234 L’article 7 du projet d’articles sur la responsabilité des organisations internationales est calqué sur cette disposition et dispose que : « Un comportement qui n’est pas attribuable à une organisation internationale selon les articles précédents est néanmoins considéré comme un fait de cette organisation internationale d’après le droit international si, et dans la mesure où, cette organisation reconnaît et adopte ledit comportement comme sien », in Rapport de la CDI, 2005, 57e session, A/60/10, p. 80.

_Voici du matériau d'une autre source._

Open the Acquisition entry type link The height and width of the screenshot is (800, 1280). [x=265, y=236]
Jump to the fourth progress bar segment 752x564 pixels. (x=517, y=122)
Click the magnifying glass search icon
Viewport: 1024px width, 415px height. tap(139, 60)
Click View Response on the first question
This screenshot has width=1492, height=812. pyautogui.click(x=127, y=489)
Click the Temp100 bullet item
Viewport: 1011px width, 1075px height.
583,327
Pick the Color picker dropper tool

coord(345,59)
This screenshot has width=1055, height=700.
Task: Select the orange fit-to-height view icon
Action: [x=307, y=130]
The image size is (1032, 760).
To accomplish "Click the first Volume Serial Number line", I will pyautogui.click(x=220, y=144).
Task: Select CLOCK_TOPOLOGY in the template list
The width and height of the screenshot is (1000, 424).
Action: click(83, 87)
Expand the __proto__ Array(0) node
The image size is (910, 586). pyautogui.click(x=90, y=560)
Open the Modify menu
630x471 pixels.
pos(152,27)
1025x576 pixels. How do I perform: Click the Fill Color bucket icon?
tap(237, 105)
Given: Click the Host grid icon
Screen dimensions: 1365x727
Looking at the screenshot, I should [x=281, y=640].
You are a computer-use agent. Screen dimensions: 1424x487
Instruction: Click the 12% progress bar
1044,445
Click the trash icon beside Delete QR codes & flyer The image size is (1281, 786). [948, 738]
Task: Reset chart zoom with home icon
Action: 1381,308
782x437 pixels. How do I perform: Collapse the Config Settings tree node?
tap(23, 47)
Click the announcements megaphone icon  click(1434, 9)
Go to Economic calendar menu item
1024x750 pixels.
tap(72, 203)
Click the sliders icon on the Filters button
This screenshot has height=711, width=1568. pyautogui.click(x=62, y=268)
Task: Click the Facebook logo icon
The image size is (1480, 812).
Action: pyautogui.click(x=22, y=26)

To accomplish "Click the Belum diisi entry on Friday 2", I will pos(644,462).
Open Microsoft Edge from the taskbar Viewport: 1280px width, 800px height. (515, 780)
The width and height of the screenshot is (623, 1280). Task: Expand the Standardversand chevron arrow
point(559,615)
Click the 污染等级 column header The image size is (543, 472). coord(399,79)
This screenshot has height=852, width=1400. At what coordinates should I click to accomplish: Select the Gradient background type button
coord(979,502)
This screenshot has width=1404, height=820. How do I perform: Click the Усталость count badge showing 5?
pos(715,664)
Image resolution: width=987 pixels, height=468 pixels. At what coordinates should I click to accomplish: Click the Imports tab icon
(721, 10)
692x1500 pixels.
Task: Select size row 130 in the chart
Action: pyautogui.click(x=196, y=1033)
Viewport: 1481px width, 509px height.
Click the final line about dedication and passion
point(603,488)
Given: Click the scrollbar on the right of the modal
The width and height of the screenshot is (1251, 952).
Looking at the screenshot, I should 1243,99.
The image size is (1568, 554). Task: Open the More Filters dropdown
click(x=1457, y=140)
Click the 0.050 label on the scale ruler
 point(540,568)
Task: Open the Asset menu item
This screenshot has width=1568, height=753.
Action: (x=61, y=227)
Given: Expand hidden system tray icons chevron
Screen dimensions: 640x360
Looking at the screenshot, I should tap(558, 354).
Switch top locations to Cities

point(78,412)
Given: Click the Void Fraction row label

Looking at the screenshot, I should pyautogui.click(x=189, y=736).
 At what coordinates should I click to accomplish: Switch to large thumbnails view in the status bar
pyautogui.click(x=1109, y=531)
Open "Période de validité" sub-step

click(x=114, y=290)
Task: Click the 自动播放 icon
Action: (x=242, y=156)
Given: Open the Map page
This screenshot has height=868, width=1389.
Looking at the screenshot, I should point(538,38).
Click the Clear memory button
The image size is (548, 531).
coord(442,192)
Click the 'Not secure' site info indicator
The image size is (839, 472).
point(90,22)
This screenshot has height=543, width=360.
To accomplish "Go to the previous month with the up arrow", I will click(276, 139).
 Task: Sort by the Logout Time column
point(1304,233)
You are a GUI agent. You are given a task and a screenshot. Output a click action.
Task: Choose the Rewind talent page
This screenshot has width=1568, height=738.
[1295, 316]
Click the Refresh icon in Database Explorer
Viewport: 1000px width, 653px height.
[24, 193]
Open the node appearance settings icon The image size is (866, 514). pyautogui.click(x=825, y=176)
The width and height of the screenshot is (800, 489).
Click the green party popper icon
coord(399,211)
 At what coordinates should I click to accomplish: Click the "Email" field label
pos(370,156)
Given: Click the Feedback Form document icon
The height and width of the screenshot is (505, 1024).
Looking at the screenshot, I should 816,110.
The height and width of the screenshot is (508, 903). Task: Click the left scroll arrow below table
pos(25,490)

Il ressort de ce bref exposé des règles relatives à la responsabilité des Etats et des organisations internationales que le principe du non recours à la force est opposable aux personnes privées dans la mesure où il existe un lien entre leur action et un Etat ou une organisation internationale. Les personnes privées qui agissent sans lien avec un Etat ou une organisation internationale peuvent attaquer un Etat mais leur action ne saurait se qualifier comme une violation du principe de l’interdiction du recours à la force, y compris de l’agression. La variabilité, en fonction de la juridiction internationale, du degré de contrôle exercé par un Etat ou une organisation internationale sur l’action des personnes privées ne remet pas en cause la règle secondaire qui exige l’existence d’un lien entre les deux. En plus, si on se réfère au projet d’articles sur la responsabilité de l’Etat pour fait internationale illicite, un tel lien doit aller au delà d’une tolérance ou même d’une assistance de la part d’un Etat à l’égard de la personne privée auteur d’un acte contraire au droit international tel qu’un acte d’agression. En dernière analyse, en vertu des règles secondaires un lien de fait est suffisant pour qu’une personne privée soit apte à commettre un acte qualifié d’agression armée au sens de l’article 51 de la Charte. Il n’en reste pas moins que la pratique ainsi que la jurisprudence récentes invite à « revisiter » la question de savoir si une personne privée sans aucun lien avec un Etat pourrait elle aussi commettre une agression armée.